Eagle settles discrimation suit | VailDaily.com

Eagle settles discrimation suit

EAGLE , Colorado ” An eleventh hour settlement between the town and the former owners of El Tejano nightclub has averted a federal discrimination trial slated to begin this week.

The tentative settlement was reached late Friday and the jury trial in U.S. District Court in Denver was canceled.

Eagle Town Manager Willy Powell said the town’s general liability insurance carrier ” Colorado Intergovernmental Risk Sharing Agency ” opted to settle the case last week prior to trial. The town and the plaintiffs have tentatively agreed to the settlement, but final documents have not yet been signed and details of the agreement have not been released.
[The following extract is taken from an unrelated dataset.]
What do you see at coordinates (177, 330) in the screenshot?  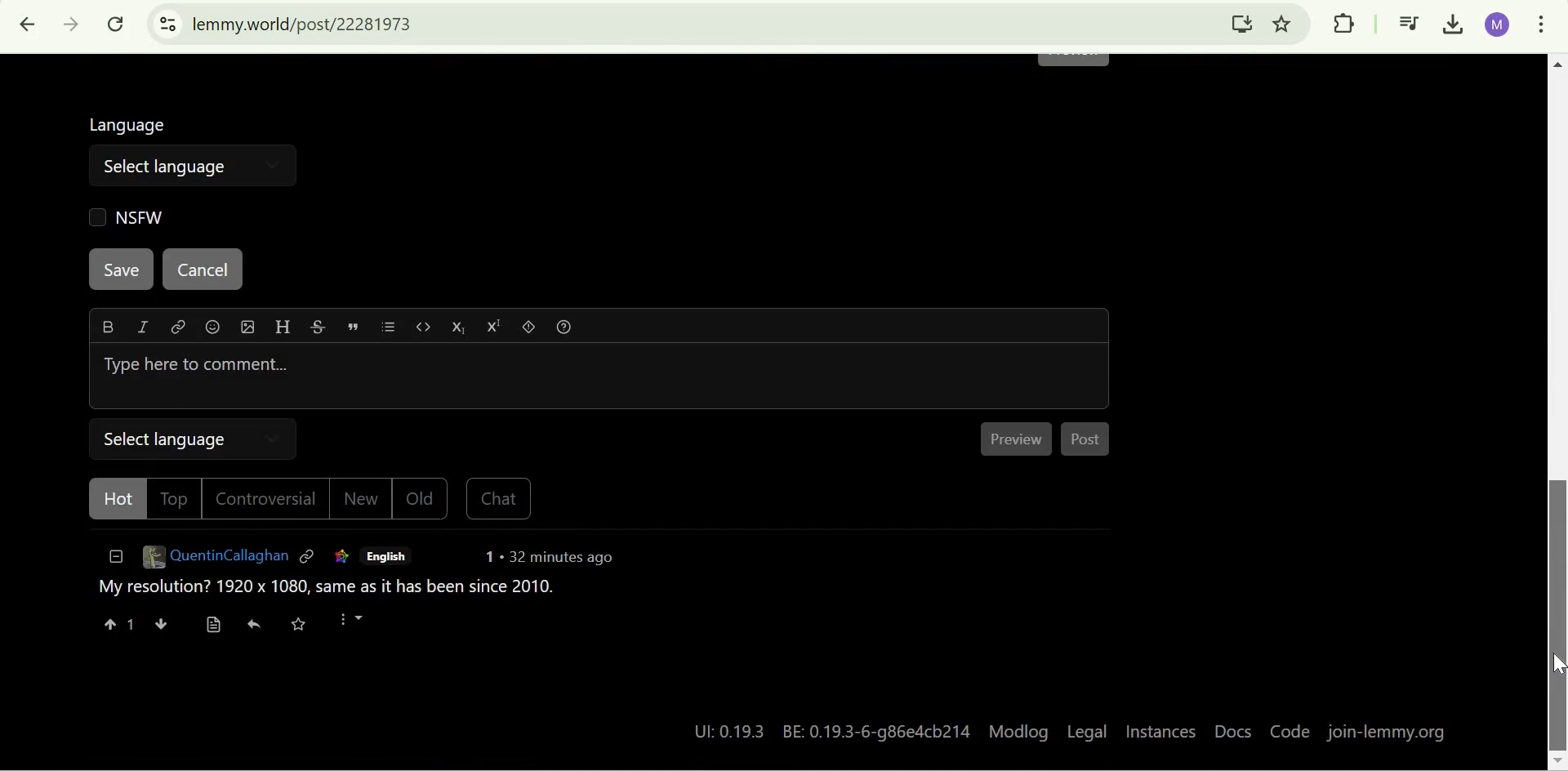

The lawsuit related to the town’s 2002 revocation of the liquor license for the now defunct El Tejano nightclub.

The federal civil rights lawsuit was filed in November 2006 by El Tejano owners, brother and sister Mary and Steve Rodriguez.

The Rodriguezes sought unspecified damages against the town, claiming their license revocation was racially motivated because of their Hispanic background and the predominately Hispanic clientele at the bar.

The brother and sister originally obtained a liquor license for the establishment in August 2001. When the license was up for renewal in August 2002, the Eagle Town Board revoked the license. During the renewal hearing, members of the Eagle Police Department testified about incidents of over-serving alcohol and of alcohol being served to minors at the bar.

Additionally, a female patron testified that she was over-served and subsequently she performed a striptease for tips at the bar.

The Rodriguez lawsuit claimed the town’s action was unduly harsh and different from the disciplinary action imposed on what the plaintiffs characterize as an “Anglo bar” in town. The complaint notes that when the Brush Creek Saloon’s license was brought up for renewal and liquor law violations were noted, the board suspended the license rather than revoking it.

In addition to the complaints related to alleged differences in treatment of license renewals, the Rodriguezes claimed their establishment was the victim of a harassment campaign by local police officers. In particular, they cited officers parked in the parking lot to observe El Tejano’s patrons; and frequent unannounced walk-throughs of the tavern.